Can anyone tell me if there is a way to expand search parameters on craigslist? I would like to search my home state and a couple surrounding states without having to click on each individual city, there are like 18 in my home state alone. Even is I could do a search per state that would save a lot of hassle.


Edit: found sites that do this by searching "expand search parameters craigslist"


----------



## Hillside (Jan 22, 2010)

Jiffy said:


> Can anyone tell me if there is a way to expand search parameters on craigslist? I would like to search my home state and a couple surrounding states without having to click on each individual city, there are like 18 in my home state alone. Even is I could do a search per state that would save a lot of hassle. Edit: found sites that do this by searching "expand search parameters craigslist"


Searchtempest.com


----------



## gear junkie (Jun 20, 2008)

Jiffy said:


> So I have decided to buy a camera system. I know Ridgid is the way to go but I am still on a budget. I subscribe to the theory that a used Ridgid system is still better than buying another brand (as mentioned by another member in my other post).
> 
> I wish there were deals on new equipment more than once a year at the pumper show. And yes, I have spoke w they guys at AJ Coleman.
> 
> ...


4000 off full price. I'd rather do a new reel and used locator and monitor.


----------



## Jiffy (May 24, 2009)

I just came across the MiniPak CCU while searching for used systems.

Just curious why Ridgid discontinued this unit or does not offer anything similar, maybe with updated screen resolution to 640 x 480 to match image quality of the other units.

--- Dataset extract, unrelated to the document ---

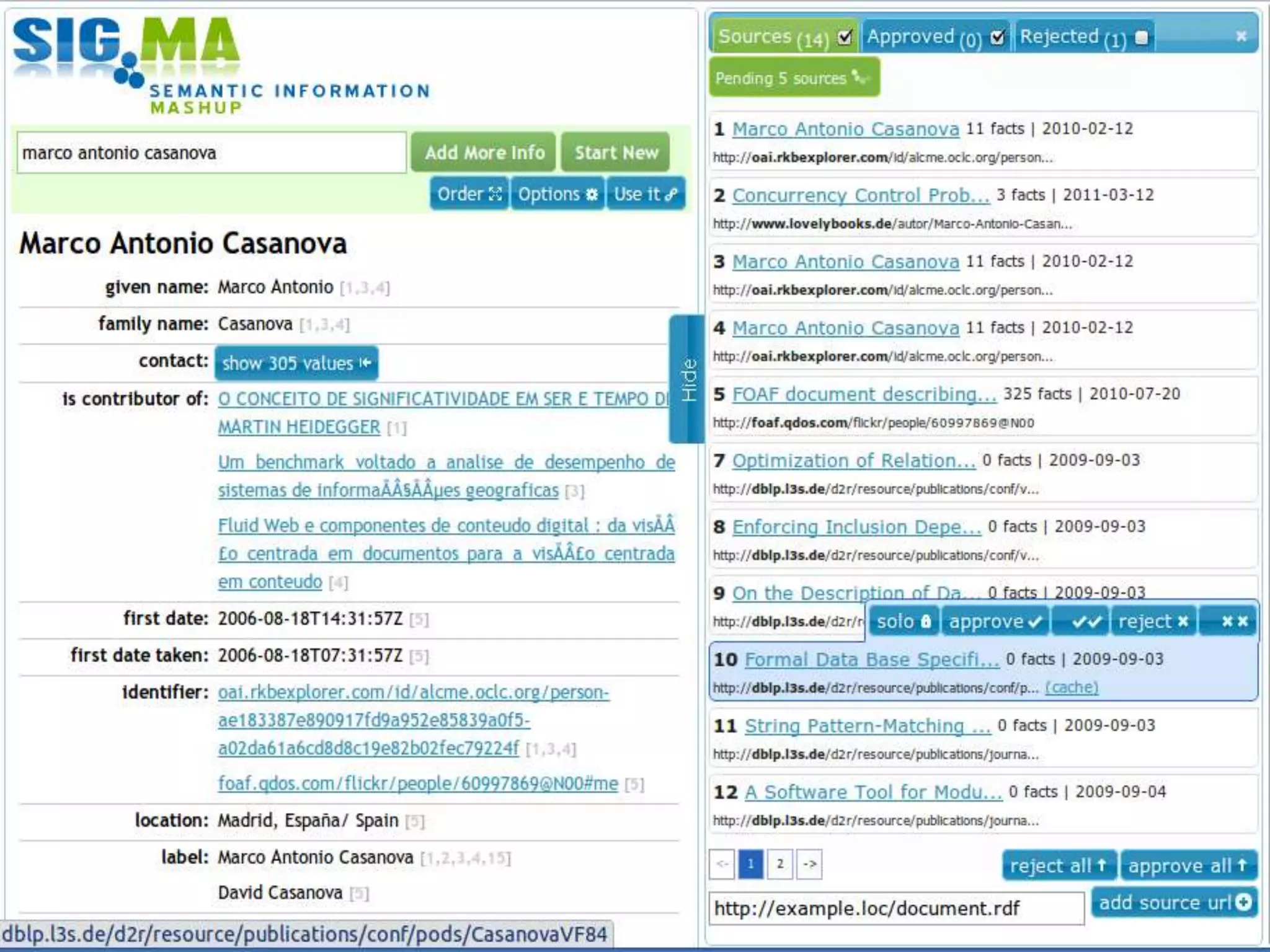Toggle the Sources checkbox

If they could offer something like this at a $1000 price point this would be perfect for me at least until I can make some money to afford one of the units with all the options. It has all the essential controls and offers a video out port if I want to connect a mini SD DVR.


----------



## cjtheplumber (Mar 9, 2012)

The MiniPak monitors are great can't go wrong with that. I think the CS6 is the one that replaced the minipak. I have 4minipaks no problems at all. I had them for about 4 years years now I highly recommend those monitors!


----------